Copy out the rows word for word, starting with the line containing "Given: Click the" and going on through the end of the rows, both included. Leave the pictures out.
================================
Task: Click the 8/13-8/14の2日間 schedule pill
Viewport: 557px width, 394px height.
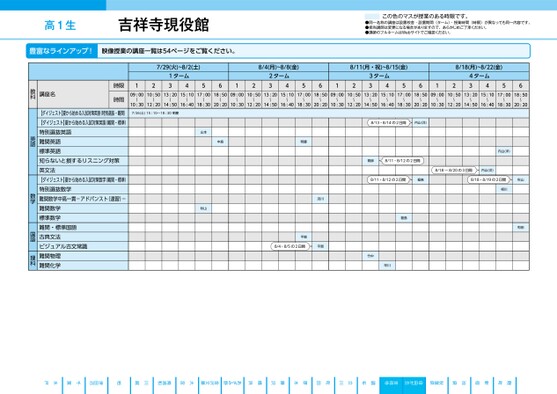Action: (x=389, y=123)
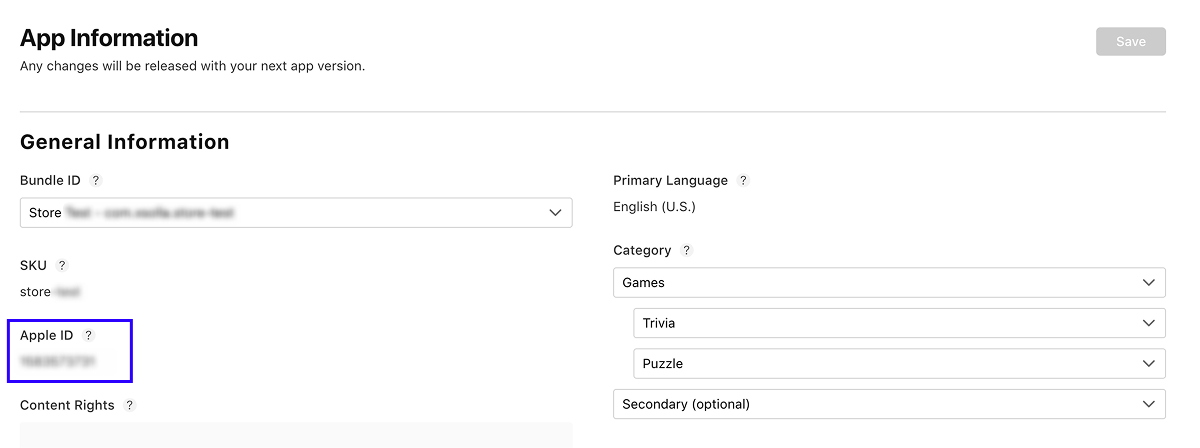Click the English (U.S.) language value
Image resolution: width=1200 pixels, height=448 pixels.
tap(654, 207)
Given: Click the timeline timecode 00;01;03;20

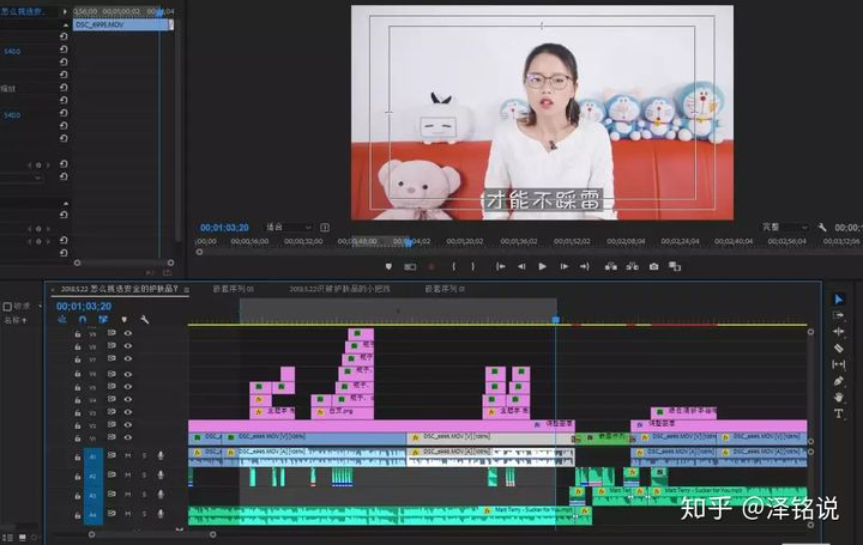Looking at the screenshot, I should click(x=84, y=306).
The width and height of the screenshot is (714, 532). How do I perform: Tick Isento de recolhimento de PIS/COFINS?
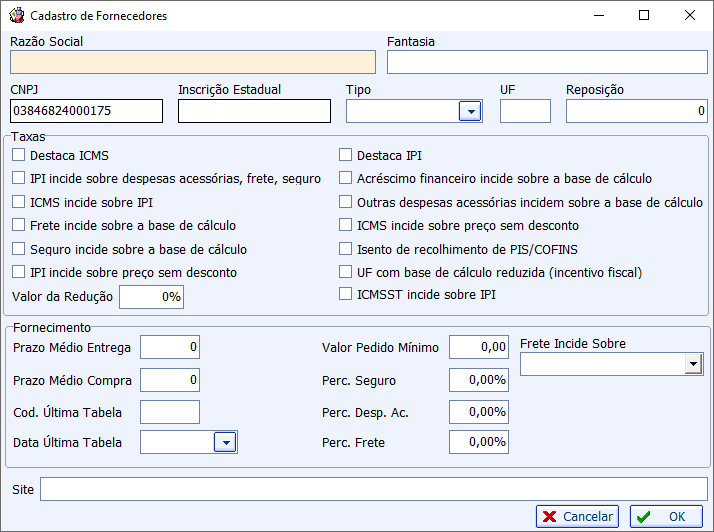point(346,249)
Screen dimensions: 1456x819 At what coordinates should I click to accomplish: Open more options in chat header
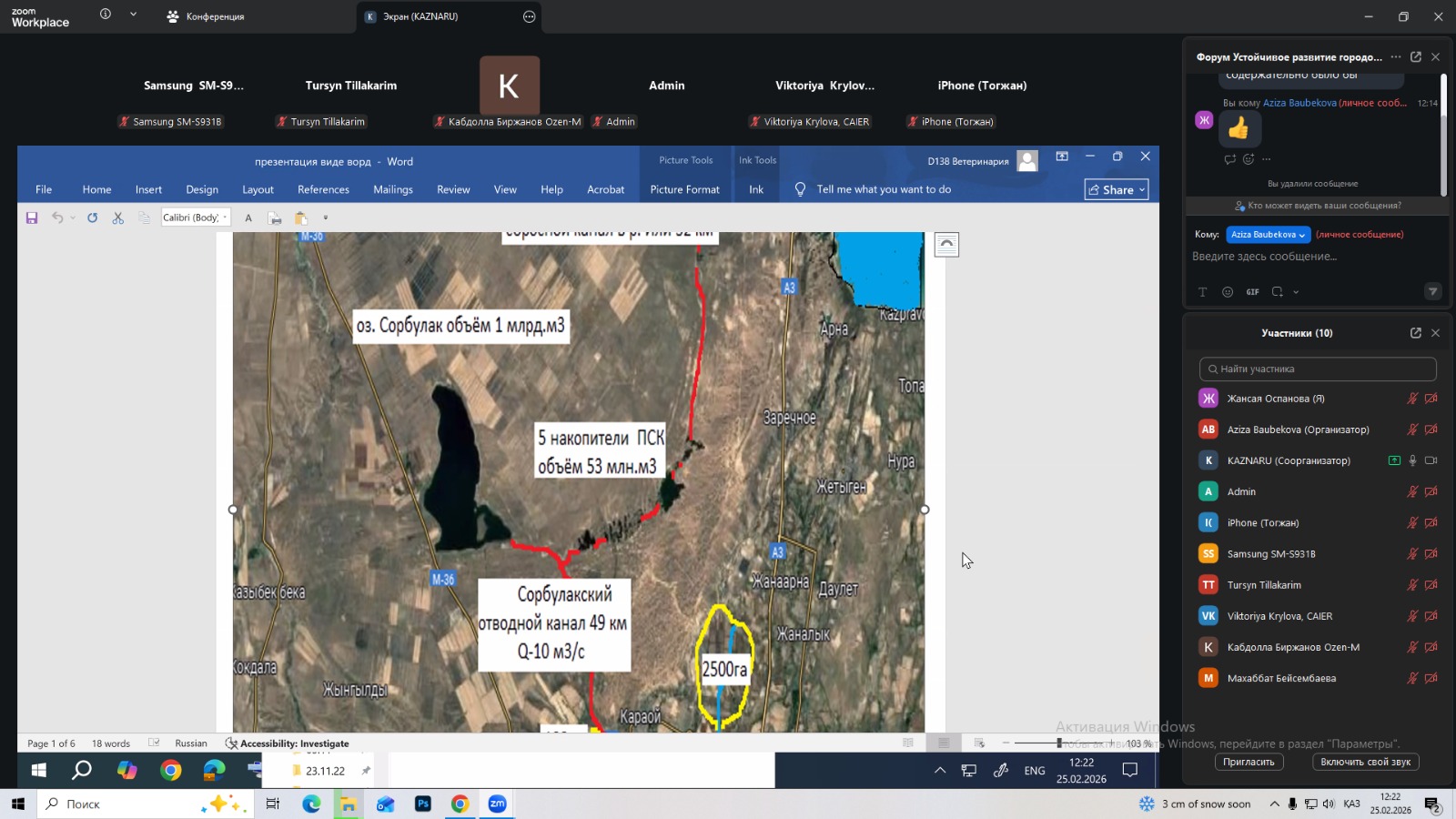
================================
## [Answer to the problem]
Given: Click the timeline timecode 00;01;03;20

Looking at the screenshot, I should click(x=84, y=306).
The width and height of the screenshot is (714, 532). How do I perform: Tick Isento de recolhimento de PIS/COFINS?
point(346,249)
Screen dimensions: 1456x819 At what coordinates should I click to accomplish: Open more options in chat header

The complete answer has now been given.